Palavra antiga, virá de Sócrates, embora não seja certo que o filósofo estivesse a ser irónico quando, bebida já a cicuta, tem como derradeiras palavras “eu devo um galo a Asclépio”, sendo Asclépio o deus grego da saúde. Mas se na sua forma socrática a ironia parecia buscar a verdade, no nosso tempo ter-se-á deixado disso. 
Vivemos no caos e não será o busão de Higgs a livrar-nos do embaraço, tanto mais que o nobel Leon Lederman lhe chamou originalmente, “the goddamn particle” a partícula maldita, e não “a partícula de Deus” como ficou conhecida. Suprema ironia! 
Dito isto, o caos – e não é preciso ser tão metódico com Kant para o reconhecer – é duro de aguentar. Nem todos teremos suficiente sageza para levar a ironia, literalmente, até ao fim, à imagem do “pai da filosofia” ou, bem mais perto de nós, de Jack Daniel, criador do whiskey homónimo que já na recta final ainda conseguiu pedir, e sem perder as maneiras, “one last drink, please”. 

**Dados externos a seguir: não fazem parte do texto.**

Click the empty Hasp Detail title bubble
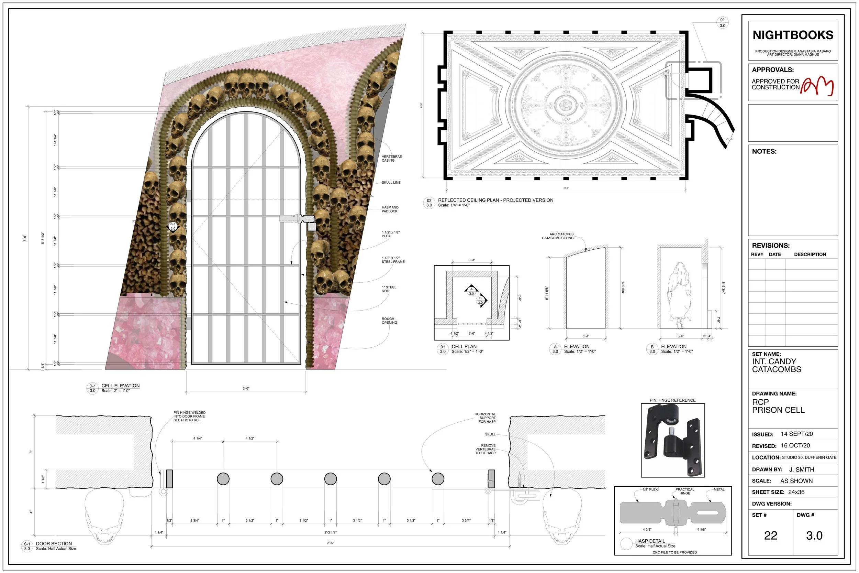 [x=626, y=543]
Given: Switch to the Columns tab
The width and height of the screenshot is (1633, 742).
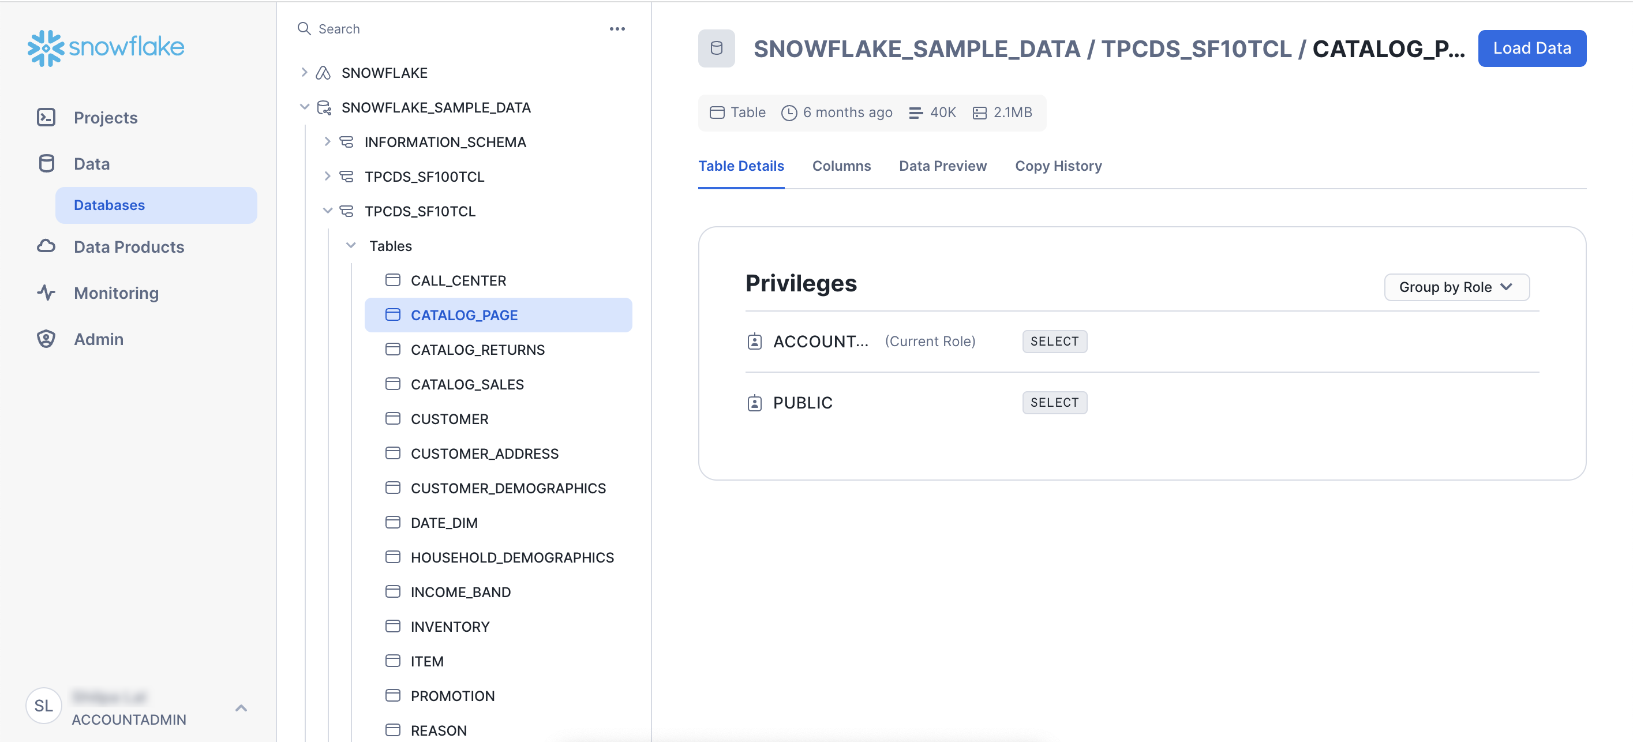Looking at the screenshot, I should click(x=841, y=166).
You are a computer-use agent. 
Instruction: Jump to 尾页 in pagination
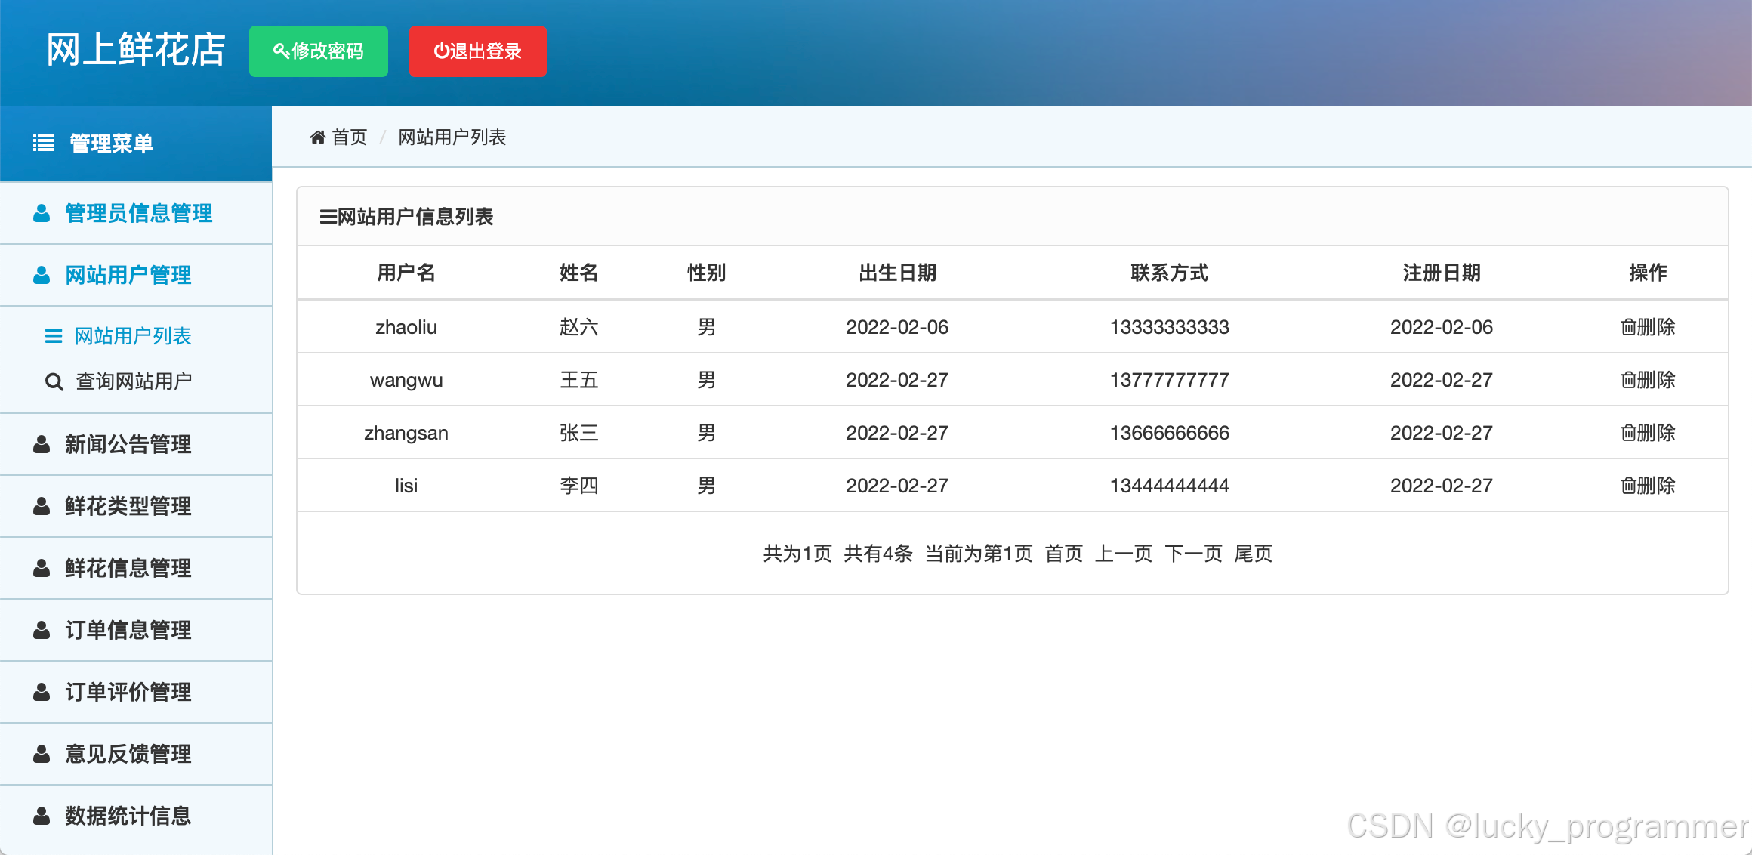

Acresce ainda que, enquanto na Antiguidade socrática havia dúvidas, na Modernidade socrática jorraram dívidas. 
Sem razões para descrer da recente exegese camoniana-tomista do Primeiro-Ministro, a qual tudo complica – há "uma corrente que nos arrasta para trás (…) mais poderosa do que os ventos que nos impelem para a frente" –, restar-nos-á o consolo da filosofia de que falava Boécio. 
Isso, ou irmo-nos inclinando até cair, porque afinal, parafraseando o poeta, gracejar sempre também cansa.